[Collected data entries]
________________________

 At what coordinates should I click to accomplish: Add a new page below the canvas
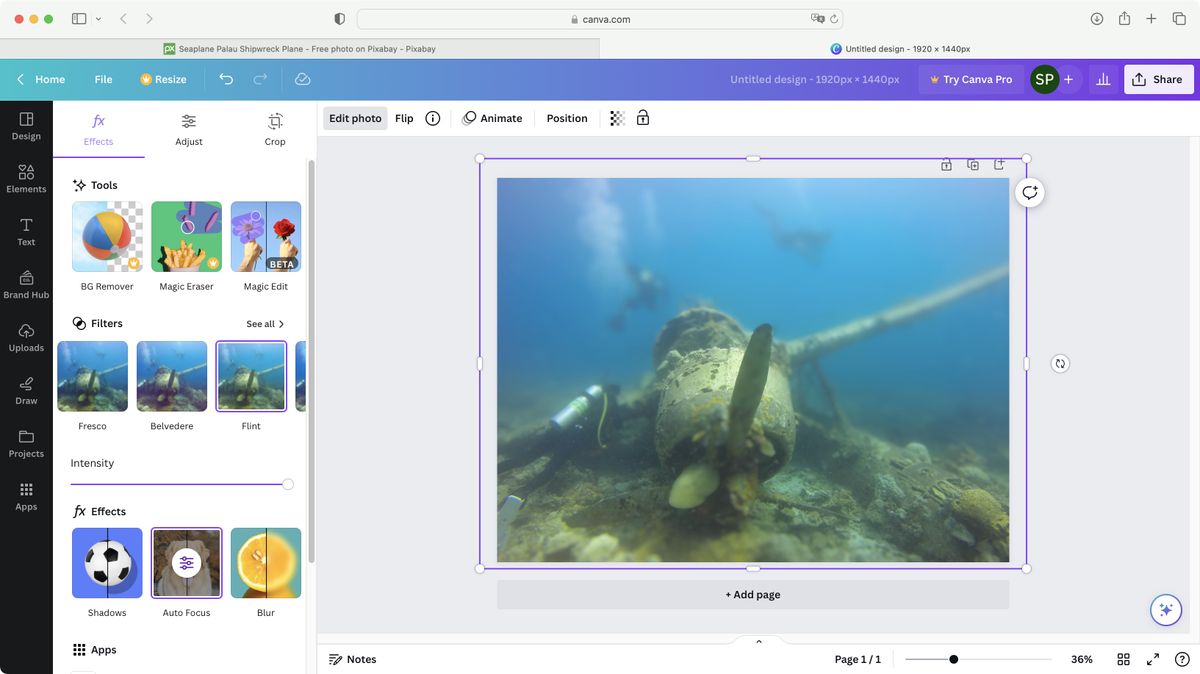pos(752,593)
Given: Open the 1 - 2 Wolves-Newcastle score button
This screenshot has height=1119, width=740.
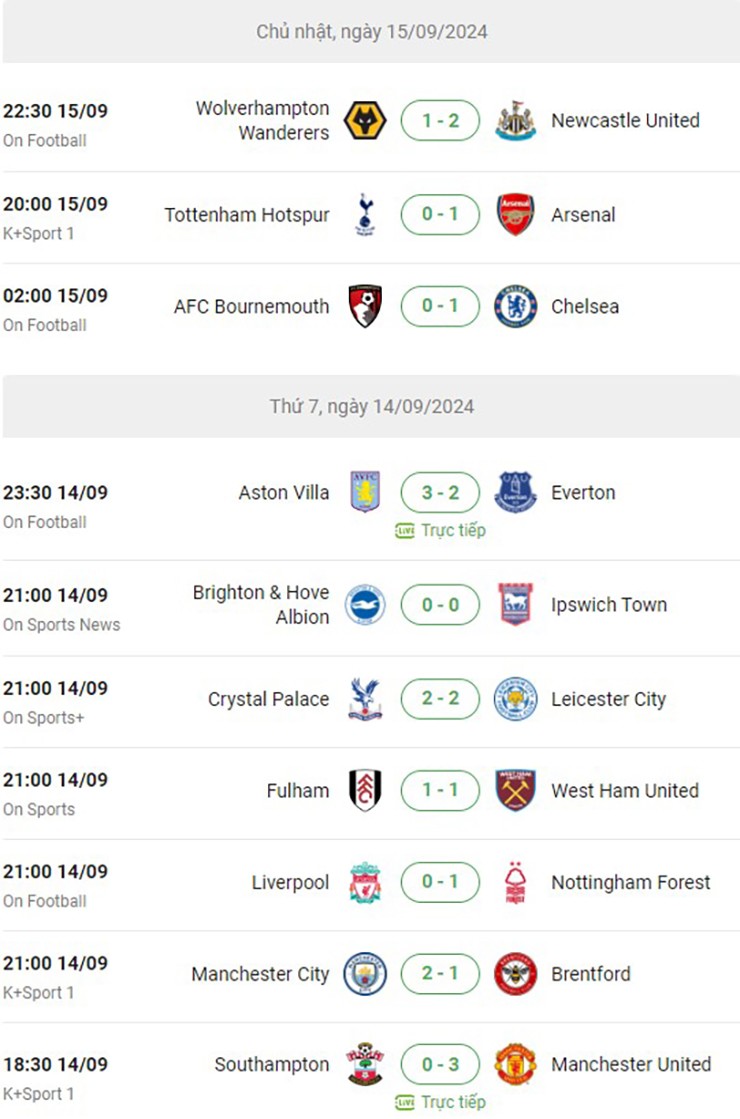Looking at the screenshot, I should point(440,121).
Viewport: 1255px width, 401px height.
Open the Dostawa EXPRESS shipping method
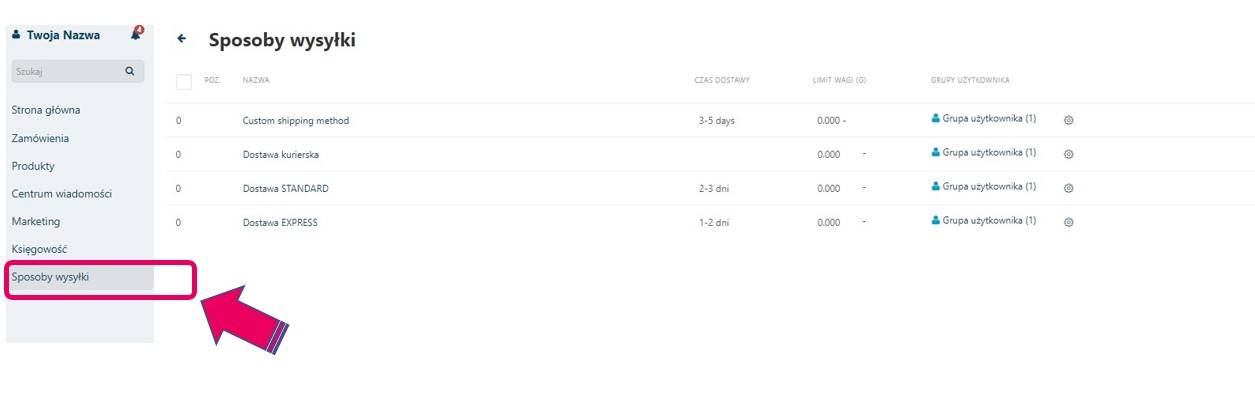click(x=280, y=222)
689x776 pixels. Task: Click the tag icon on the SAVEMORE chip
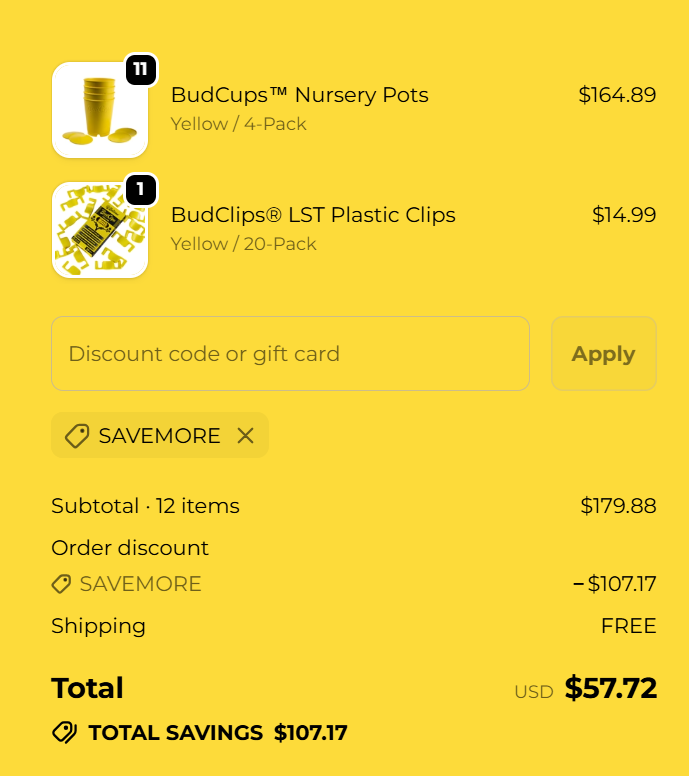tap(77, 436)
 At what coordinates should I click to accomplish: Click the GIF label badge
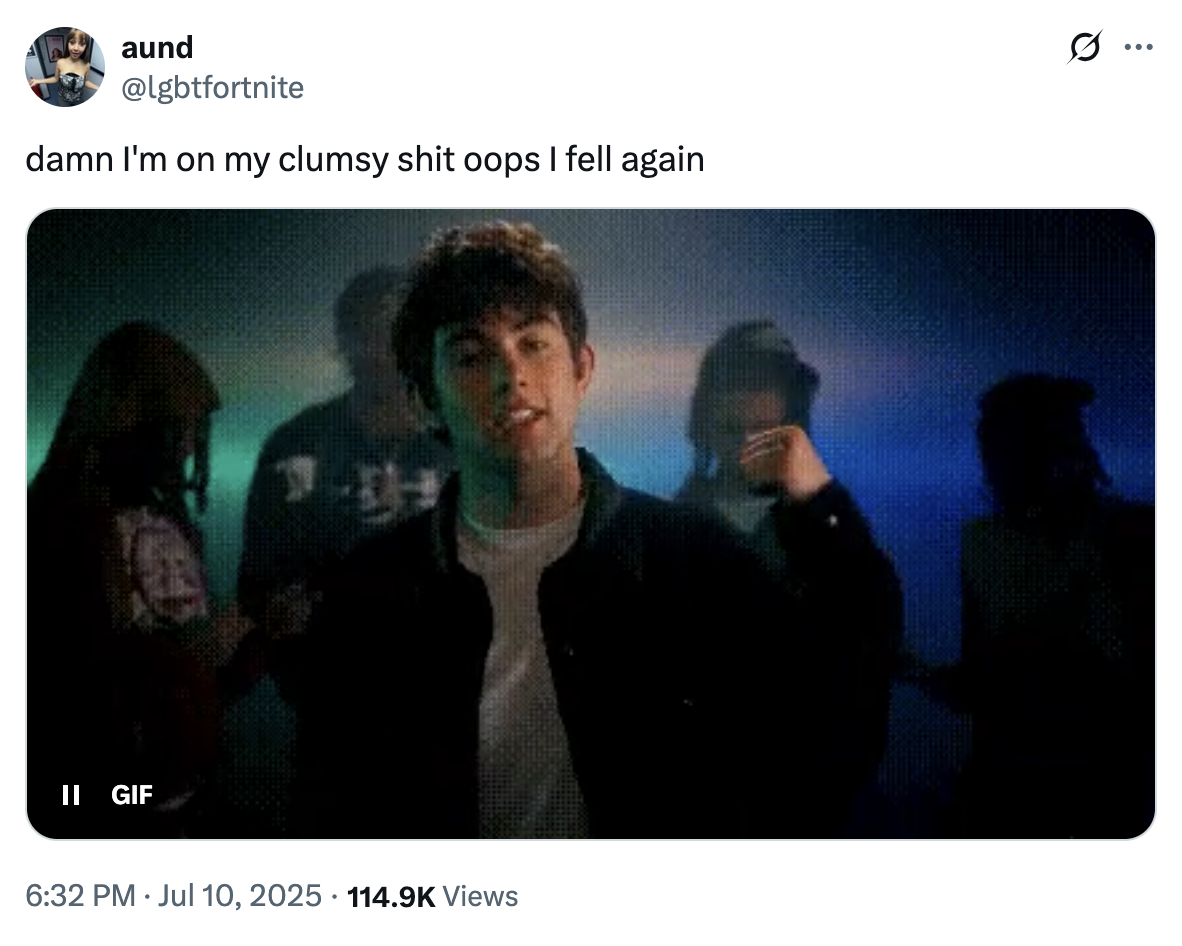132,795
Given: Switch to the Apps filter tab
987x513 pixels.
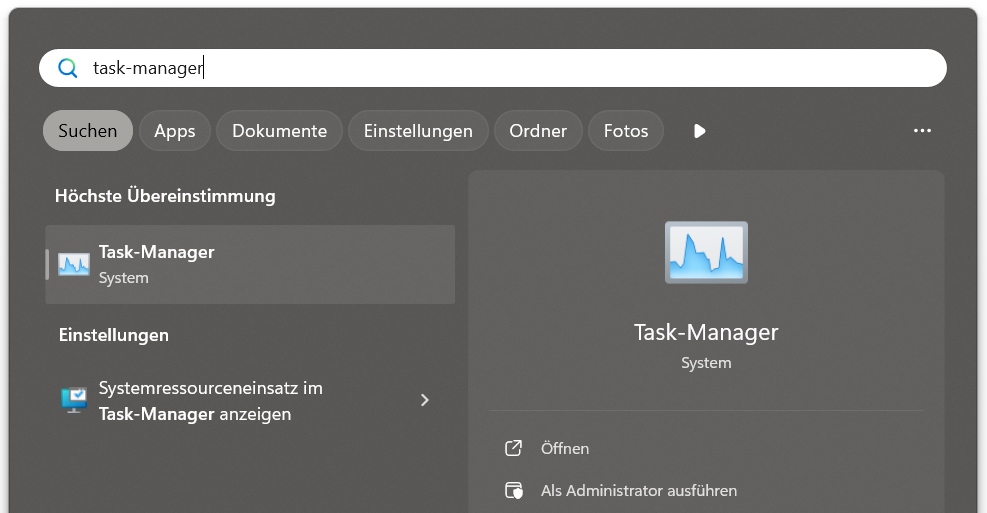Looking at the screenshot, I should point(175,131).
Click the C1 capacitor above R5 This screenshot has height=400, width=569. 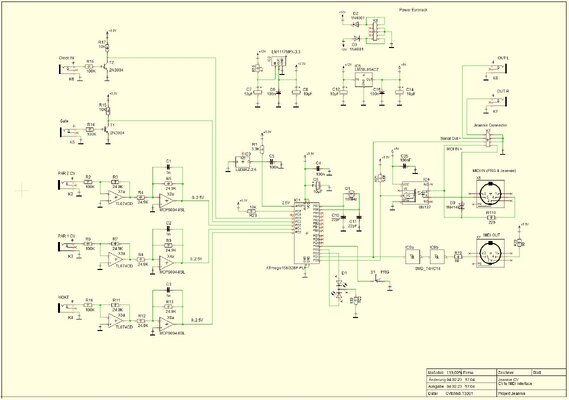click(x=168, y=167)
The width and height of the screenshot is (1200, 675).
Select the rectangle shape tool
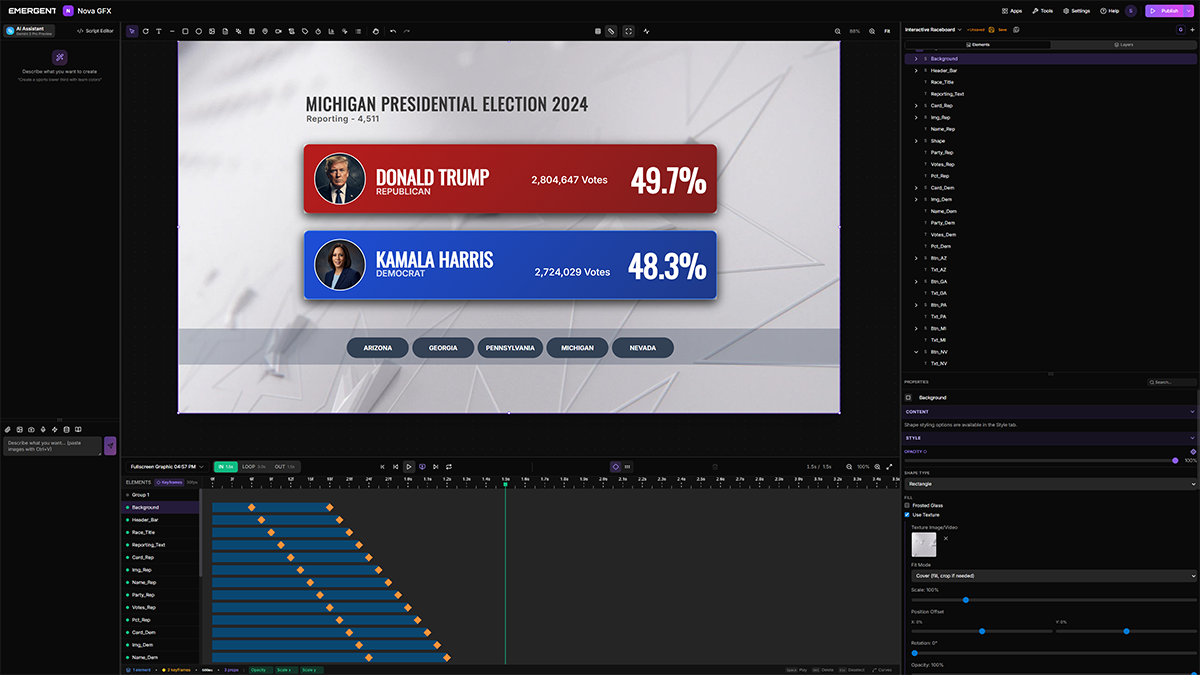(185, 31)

________________________

### [Required work]
The answer is the run of lines from the one with "The width and" through the final line of the data, copied exactly, and nothing else; no pictures.

### [Written reply]
The width and height of the screenshot is (1200, 675).
Select the rectangle shape tool
(185, 31)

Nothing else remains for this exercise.